## PROBLEM DETAILS
Copy the whole listing below exactly, with nothing left out.

## EXERCISE MATERIALS

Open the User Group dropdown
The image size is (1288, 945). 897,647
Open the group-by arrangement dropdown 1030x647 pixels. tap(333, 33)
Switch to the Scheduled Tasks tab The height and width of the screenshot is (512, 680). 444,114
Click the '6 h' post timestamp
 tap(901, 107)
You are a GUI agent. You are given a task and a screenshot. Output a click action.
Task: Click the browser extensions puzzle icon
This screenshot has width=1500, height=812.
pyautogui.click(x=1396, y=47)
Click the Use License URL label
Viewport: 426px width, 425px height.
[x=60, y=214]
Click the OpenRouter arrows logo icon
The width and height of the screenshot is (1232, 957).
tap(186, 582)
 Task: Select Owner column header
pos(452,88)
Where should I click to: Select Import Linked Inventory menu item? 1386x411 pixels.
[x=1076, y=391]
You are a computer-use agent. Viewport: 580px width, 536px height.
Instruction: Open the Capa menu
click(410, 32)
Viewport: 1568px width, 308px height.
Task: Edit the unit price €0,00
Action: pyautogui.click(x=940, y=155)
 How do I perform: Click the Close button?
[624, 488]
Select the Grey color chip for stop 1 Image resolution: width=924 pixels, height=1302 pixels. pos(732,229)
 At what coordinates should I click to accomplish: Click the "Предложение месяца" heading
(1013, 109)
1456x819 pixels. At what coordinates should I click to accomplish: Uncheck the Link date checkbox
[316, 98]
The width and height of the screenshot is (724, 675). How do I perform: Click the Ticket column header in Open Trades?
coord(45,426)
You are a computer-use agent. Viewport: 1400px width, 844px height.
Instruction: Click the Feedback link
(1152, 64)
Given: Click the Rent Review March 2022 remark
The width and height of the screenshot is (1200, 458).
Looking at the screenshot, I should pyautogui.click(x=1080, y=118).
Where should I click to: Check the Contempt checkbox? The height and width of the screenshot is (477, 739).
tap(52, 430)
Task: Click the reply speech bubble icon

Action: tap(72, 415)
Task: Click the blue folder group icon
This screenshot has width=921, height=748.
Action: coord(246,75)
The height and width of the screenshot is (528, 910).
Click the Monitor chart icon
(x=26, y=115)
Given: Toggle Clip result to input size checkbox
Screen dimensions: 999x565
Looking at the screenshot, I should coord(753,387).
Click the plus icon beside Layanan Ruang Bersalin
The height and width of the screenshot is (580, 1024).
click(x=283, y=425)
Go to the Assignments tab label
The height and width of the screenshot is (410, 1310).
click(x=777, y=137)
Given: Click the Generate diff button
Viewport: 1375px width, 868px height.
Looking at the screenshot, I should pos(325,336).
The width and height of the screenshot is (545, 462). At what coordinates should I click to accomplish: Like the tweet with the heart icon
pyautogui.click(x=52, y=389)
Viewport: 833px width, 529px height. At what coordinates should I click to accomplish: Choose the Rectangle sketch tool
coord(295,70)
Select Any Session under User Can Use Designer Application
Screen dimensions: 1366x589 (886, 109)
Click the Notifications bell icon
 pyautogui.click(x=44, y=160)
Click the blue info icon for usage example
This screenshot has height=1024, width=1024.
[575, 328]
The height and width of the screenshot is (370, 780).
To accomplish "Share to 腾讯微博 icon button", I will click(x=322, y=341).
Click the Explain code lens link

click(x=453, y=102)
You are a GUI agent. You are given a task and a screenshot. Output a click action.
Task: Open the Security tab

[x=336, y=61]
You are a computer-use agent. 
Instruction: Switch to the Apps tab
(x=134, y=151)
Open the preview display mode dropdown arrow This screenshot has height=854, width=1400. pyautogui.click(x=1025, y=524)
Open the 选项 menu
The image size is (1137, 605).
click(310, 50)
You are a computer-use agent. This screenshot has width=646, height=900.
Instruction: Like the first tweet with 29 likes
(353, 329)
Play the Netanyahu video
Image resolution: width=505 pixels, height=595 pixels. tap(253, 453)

## SOLUTION BELOW
Open the User Group dropdown
The image size is (1288, 945). 897,647
Open the group-by arrangement dropdown 1030x647 pixels. tap(333, 33)
Switch to the Scheduled Tasks tab The height and width of the screenshot is (512, 680). 444,114
Click the '6 h' post timestamp
 tap(901, 107)
You are a GUI agent. You are given a task and a screenshot. Output a click action.
Task: Click the browser extensions puzzle icon
This screenshot has width=1500, height=812.
pyautogui.click(x=1396, y=47)
Click the Use License URL label
Viewport: 426px width, 425px height.
[x=60, y=214]
Click the OpenRouter arrows logo icon
The width and height of the screenshot is (1232, 957).
tap(186, 582)
 Task: Select Owner column header
pos(452,88)
Where should I click to: Select Import Linked Inventory menu item? 1386x411 pixels.
[x=1076, y=391]
You are a computer-use agent. Viewport: 580px width, 536px height.
Instruction: Open the Capa menu
click(410, 32)
Viewport: 1568px width, 308px height.
Task: Edit the unit price €0,00
Action: pyautogui.click(x=940, y=155)
 How do I perform: Click the Close button?
[624, 488]
Select the Grey color chip for stop 1 Image resolution: width=924 pixels, height=1302 pixels. pos(732,229)
 At what coordinates should I click to accomplish: Click the "Предложение месяца" heading
(1013, 109)
1456x819 pixels. At what coordinates should I click to accomplish: Uncheck the Link date checkbox
[316, 98]
The width and height of the screenshot is (724, 675). How do I perform: Click the Ticket column header in Open Trades?
coord(45,426)
You are a computer-use agent. Viewport: 1400px width, 844px height.
Instruction: Click the Feedback link
(1152, 64)
Given: Click the Rent Review March 2022 remark
The width and height of the screenshot is (1200, 458).
Looking at the screenshot, I should pyautogui.click(x=1080, y=118).
Where should I click to: Check the Contempt checkbox? The height and width of the screenshot is (477, 739).
tap(52, 430)
Task: Click the reply speech bubble icon

Action: tap(72, 415)
Task: Click the blue folder group icon
This screenshot has width=921, height=748.
Action: coord(246,75)
The height and width of the screenshot is (528, 910).
Click the Monitor chart icon
(x=26, y=115)
Given: Toggle Clip result to input size checkbox
Screen dimensions: 999x565
Looking at the screenshot, I should coord(753,387).
Click the plus icon beside Layanan Ruang Bersalin
The height and width of the screenshot is (580, 1024).
click(x=283, y=425)
Go to the Assignments tab label
The height and width of the screenshot is (410, 1310).
click(x=777, y=137)
Given: Click the Generate diff button
Viewport: 1375px width, 868px height.
Looking at the screenshot, I should pos(325,336).
The width and height of the screenshot is (545, 462). At what coordinates should I click to accomplish: Like the tweet with the heart icon
pyautogui.click(x=52, y=389)
Viewport: 833px width, 529px height. At what coordinates should I click to accomplish: Choose the Rectangle sketch tool
coord(295,70)
Select Any Session under User Can Use Designer Application
Screen dimensions: 1366x589 (886, 109)
Click the Notifications bell icon
 pyautogui.click(x=44, y=160)
Click the blue info icon for usage example
This screenshot has height=1024, width=1024.
[575, 328]
The height and width of the screenshot is (370, 780).
To accomplish "Share to 腾讯微博 icon button", I will click(x=322, y=341).
Click the Explain code lens link

click(x=453, y=102)
You are a GUI agent. You are given a task and a screenshot. Output a click action.
Task: Open the Security tab

[x=336, y=61]
You are a computer-use agent. 
Instruction: Switch to the Apps tab
(x=134, y=151)
Open the preview display mode dropdown arrow This screenshot has height=854, width=1400. pyautogui.click(x=1025, y=524)
Open the 选项 menu
The image size is (1137, 605).
click(310, 50)
You are a computer-use agent. This screenshot has width=646, height=900.
Instruction: Like the first tweet with 29 likes
(353, 329)
Play the Netanyahu video
Image resolution: width=505 pixels, height=595 pixels. tap(253, 453)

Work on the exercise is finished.